PESAWAT Etihad Airways EY-474 jurusan Abu Dhabi-Jakarta mengalami goncangan yang mengakibatkan sedikitnya 31 penumpangnya mengalami luka ringan hingga patah tulang. Kejadian ini diduga akibat turbulensi disekitar pulau Sumatera Bagian Selatan yang terjadi pada tanggal 4 Mei 2016 sekitar pukul 13.00 - 14.00 WIB. Pada ketinggian sekitar 37.000 feet pesawat mengalami gerak keatas dan kebawah yang mengakibatkan penumpang yang sedang tidak berada pada tempat duduk terlempar keatas dan kebawah, serta barang-barang didalam bagasi kabin terlempar berhamburan menimpa penumpang yang duduk.

Diperkirakan kekuatan goncangan turbulensi ini pada tingkat severe.
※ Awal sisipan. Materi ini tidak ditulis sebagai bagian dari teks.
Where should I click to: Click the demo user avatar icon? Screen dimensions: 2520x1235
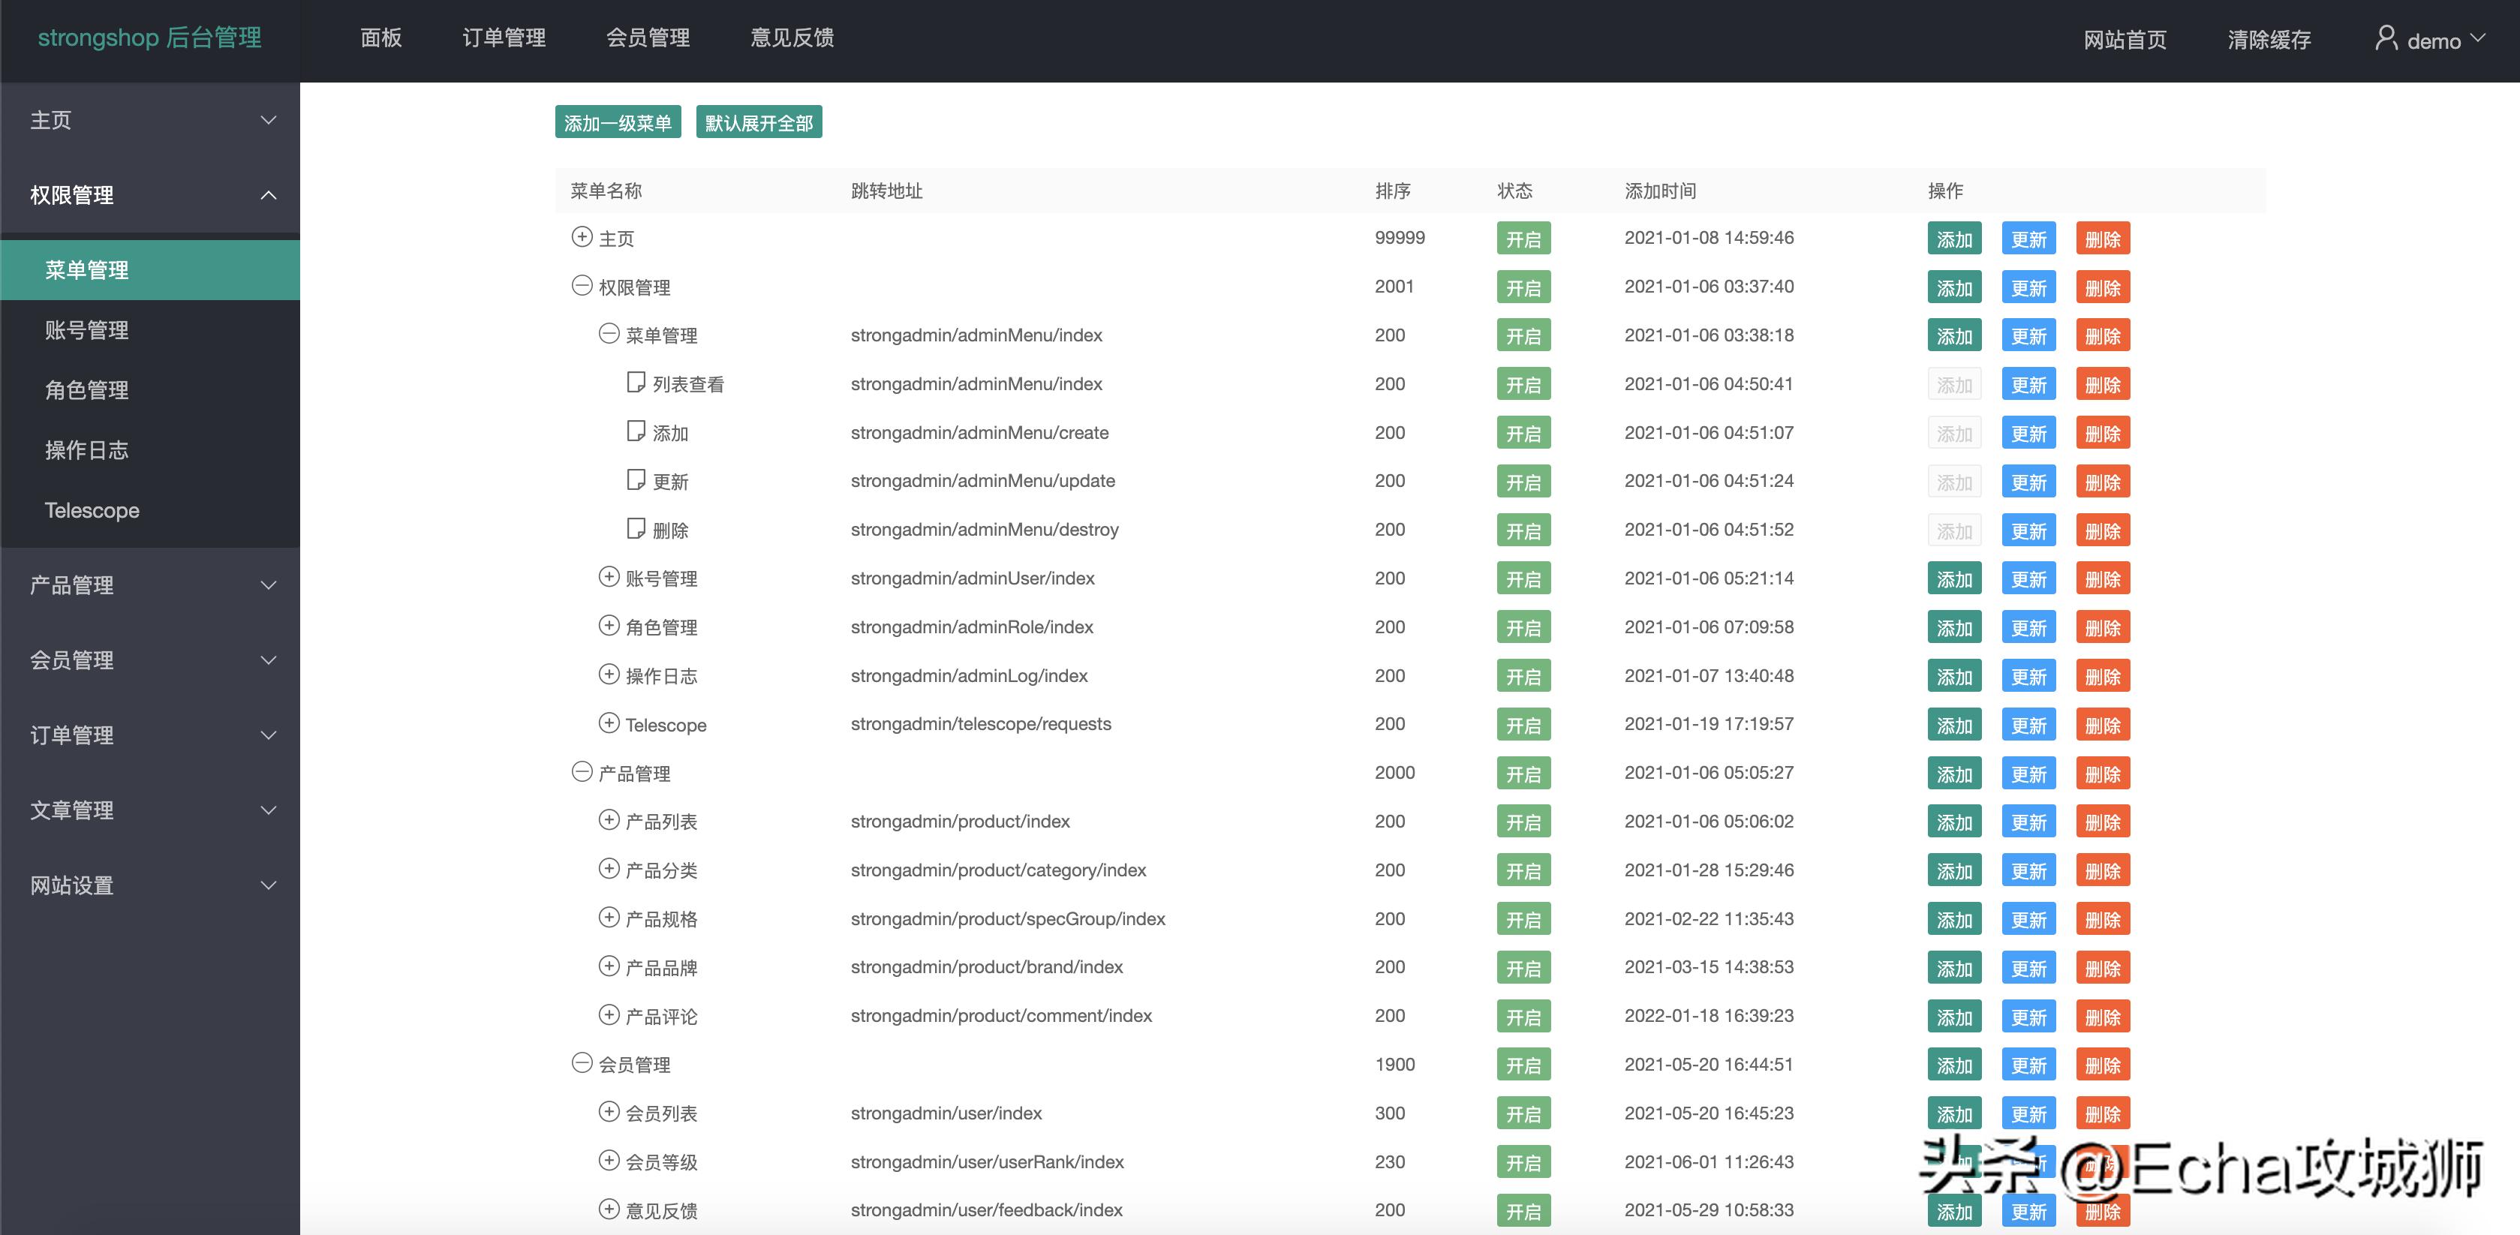click(2386, 38)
Pada level ini menurut Federal Aviation Adminstration (FAA) pesawat mengalami perubahan ketinggian dan arah yang besar sehingga pesawat tidak dapat terkontrol dalam beberapa saat. Didalam pesawat barang-barang dalam bagasi kabin akan terhambur keluar, penumpang yang duduk dengan seat belt terpasang akan merasakan terjepit parah. Sedangkan penumpang yang berjalan/didalam toilet akan terlempar yang berakibat sangat fatal luka berat hingga kematian akibat benturan yang cukup keras.
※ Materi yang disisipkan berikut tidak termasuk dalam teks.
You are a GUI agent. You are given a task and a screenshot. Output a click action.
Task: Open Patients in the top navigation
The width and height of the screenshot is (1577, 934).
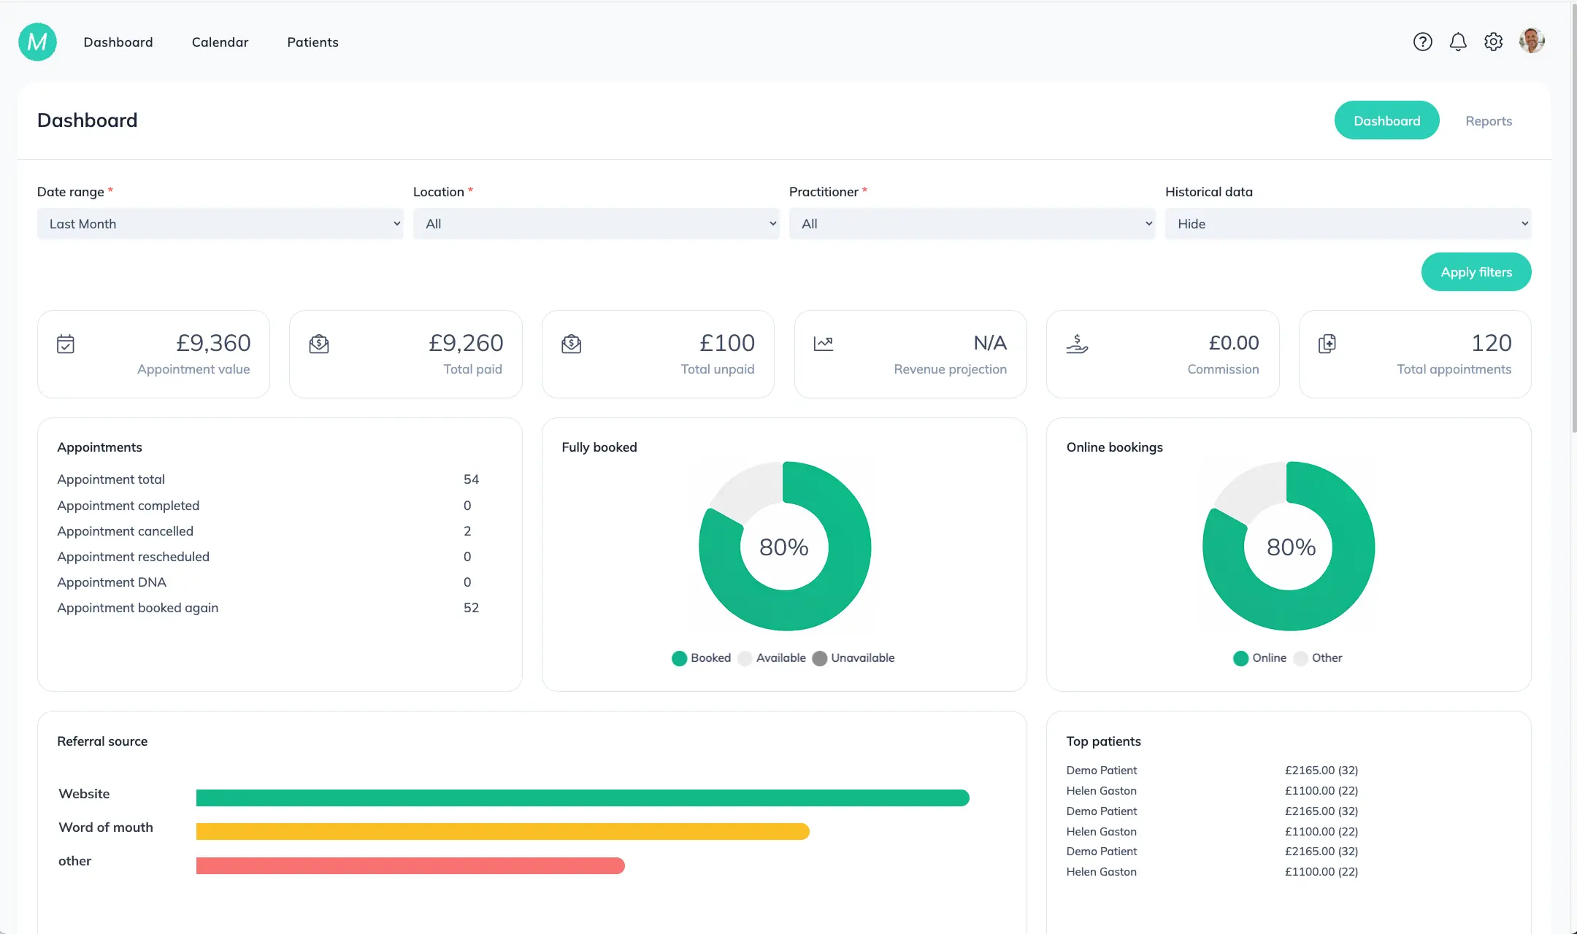(312, 42)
Turbulensi adalah fenomena aliran udara yang bervariasi pada jarak yang pendek. Fenomena di atmosfer ini terjadi akibat perbedaan/ketidakteraturan kondisi suhu dan tekanan. Fenomena skala kecil ini memiliki ukuran puluhan hingga ratusan meter, dengan waktu detik hingga beberapa menit, tetapi dapat berulang pada tempat yang sama atau daerah sekitarnya. Fenomena ini sangat sulit dideteksi oleh peralatan pengamatan konvensional, model cuaca ataupun satelit. Kejadian turbulensi terparah terjadi pada penerbangan United Airlines 826 dari Bandara Narita Jepang - Honolulu tahun 1997. Seorang penumpang wanita meninggal, serta 19 penumpang dan kru pesawat mengalami keretakan tulang belakang dan leher. Di Indonesia sendiri pernah tercatat turbulensi tingkat sedang pada ketinggian 34.000 - 39.000 feet diantara laut utara Pulau Jawa dan Pulau Kalimantan di tahun 2007. Sebagian besar penerbangan pada jalur tersebut meminta untuk pindah jalur penerbangan lain.
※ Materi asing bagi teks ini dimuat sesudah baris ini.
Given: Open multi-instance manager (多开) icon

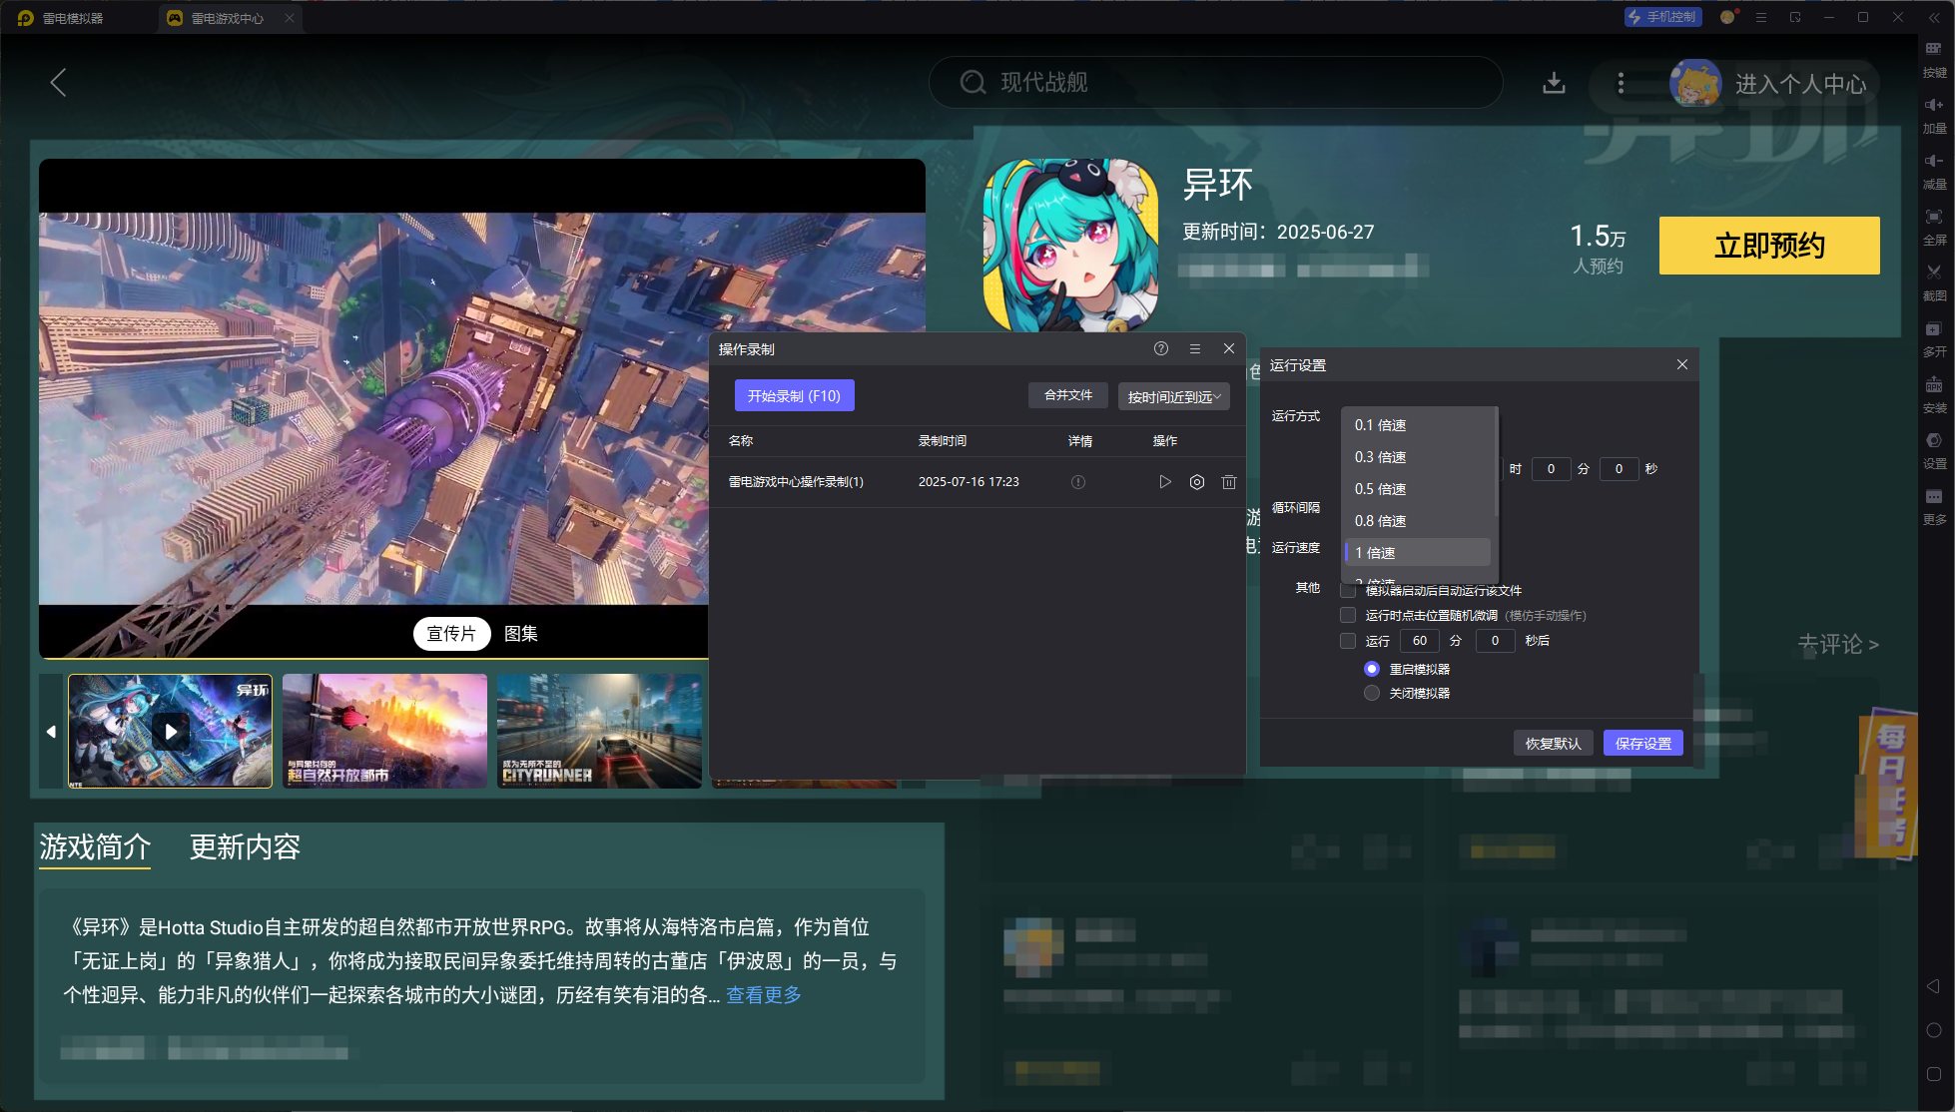Looking at the screenshot, I should point(1934,339).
Fenomena turbulensi ini terjadi pada daerah konvektif dan pada daerah cuaca cerah. Pada umumnya turbulensi akibat awan konvektif mampu diantisipasi oleh pilot karena pesawat akan berusaha menghindari awan CB yang terdeteksi oleh radar di kokpit. Sedangkan untuk turbulensi pada area cuaca cerah seperti akibat mountain wave dan daerah vicinity/dekat awan CB, baik yang sedang tumbuh maupun tingkat matang, umumnya kurang diantisipasi karena radar di kokpit kurang sensitive (karena minimnya jumlah partikel uap air di atmosfer).

Berdasarkan analisis citra satelit Himawari 8 produk jenis awan dan kanal 8,9,dan 10, antara pukul 13.00-14.00 WIB EY-474 tidak memasuki awan CB pada jalur penerbangan. Kejadian ini disebut Turbulensi cuaca cerah, Clear Air Turbulance (CAT), yang terjadi secara umum pada lapisan atas atmosfer (sekitar 30.000 - 50.000 feet). Diindikasikan turbulensi tingkat severe/parah ini kombinasi dari Gelombang dekat Pegunungan Bukit Barisan di Sumatera Bagian Selatan dan Awan CB disekitar jalur penerbangan EY-474.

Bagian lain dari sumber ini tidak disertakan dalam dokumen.